With Di Anne supporting him every step of the way, Mike decided to go ahead with surgery. But there was one other problem. To have the surgery, he needed to lose at least 40 pounds. Fortunately, his regular physician was able to change his pain medication, making weight loss possible.

A Tool to Assist

“Once I changed the medication and started to lose weight on my own, I thought about backing off on the surgery, but then I thought, ‘No, I need an assist.’ Surgery is not a cure for being overweight; it’s a tool to assist you.”

Dr. Wallace performed Mike’s surgery in August 2007, and the results so far have been amazing. He’s lost 225 pounds and counting. He gets outside and is more active. He’s living again.

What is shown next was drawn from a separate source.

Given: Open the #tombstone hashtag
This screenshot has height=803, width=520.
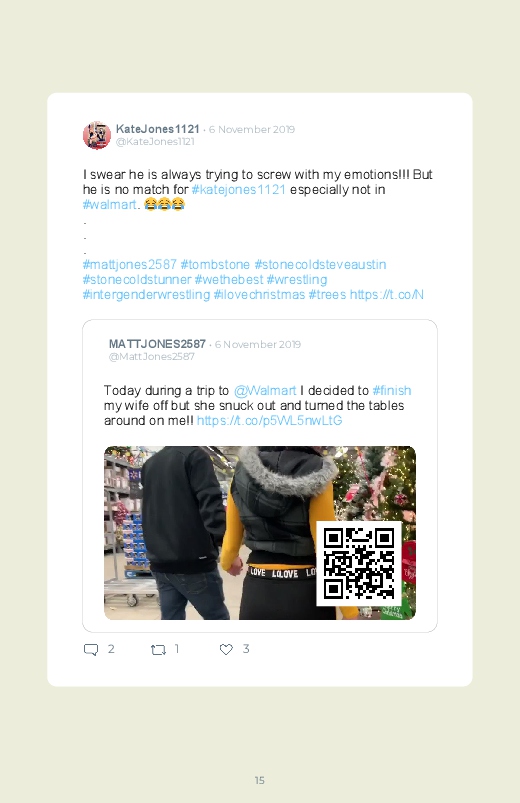Looking at the screenshot, I should 215,265.
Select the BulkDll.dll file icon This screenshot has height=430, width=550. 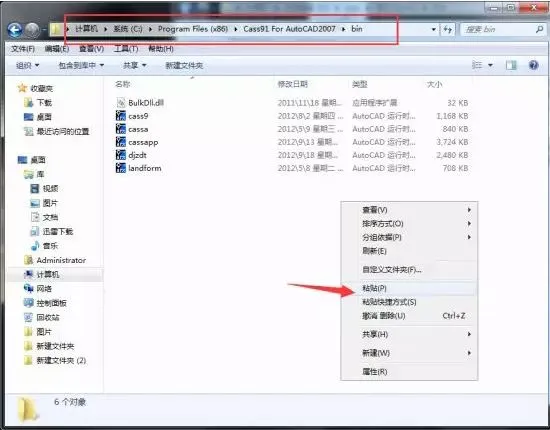point(121,102)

“When I was so big before the surgery, I couldn’t go out and use a snow-blower to clear my driveway, because I couldn’t stand that long,” Mike said. “Now, I enjoy taking care of the yard. For two years, I had my neighbor doing my yard work, mowing the lawn, because I couldn’t do it and Di Anne was at work all day. I couldn’t even get on a riding lawn mower, because I was too big. Now, I mow the lawn, whack weeds, and walk the dogs. I can do a lot of stuff. Before, if I walked half a block before sitting down, I was lucky.”

Success Provides Inspiration

Seeing Mike’s success with bariatric surgery inspired Di Anne. Even though she had a negative surgical experience 20 years earlier, she knew she had to overcome her fears. Her weight had climbed to 288, and she knew it was time to act.

In January 2010, Dr. Wallace performed Di Anne’s surgery and by the end of February, she had lost 45 pounds. She says her life is getting better by the day, and she is continuously amazed by the changes she’s been able to accomplish in her eating habits.

“Four ounces is more than I can eat,” Di Anne said. “Before, I’d have that four ounces and more — maybe a vegetable and a potato. Now I’m on protein and a little starch. It’s amazing that I can’t eat what I used to eat. I really should have been eating the amount recommended now. I feel a lot better. Because I had an open procedure, I still have some pain in the abdominal area, but it will take six months to a year before those muscles will heal.”

Clearly, Mike and Di Anne are back on the right track, eating healthier, being more active and continuing to lose weight. They realize they’ve embarked on a lifetime commitment, not on a quick fix.

“I certainly recommend the surgery, as long as people understand it’s not a miracle,” Mike said. “You can’t say, ‘I’m going to have this surgery and six months later, I can start eating half a pie and a dozen donuts.’ You can’t do that and lose weight. The stomach is amazing material and it’ll stretch. You will start packing on weight again. Then it’s just a waste of your time and the doctor’s time and effort.”

Team Approach Is Key

Di Anne adds that she is thankful for the team approach offered at Froedtert & the Medical College. “To meet with the dietitian, the psychologist and the nurse each month and discuss your progress is important,” she said. “That’s one thing I would emphasize for others. The team approach is what I really liked about the program.”

As they celebrate their 16th wedding anniversary, Mike and Di Anne hope they’ll be able to get out together even more – maybe even back to the bowling alley.

“I want to get back to bowling, get back to where I was, at least to where I could bowl three games, enjoy myself and even be semi-competitive,” Mike said with a smile.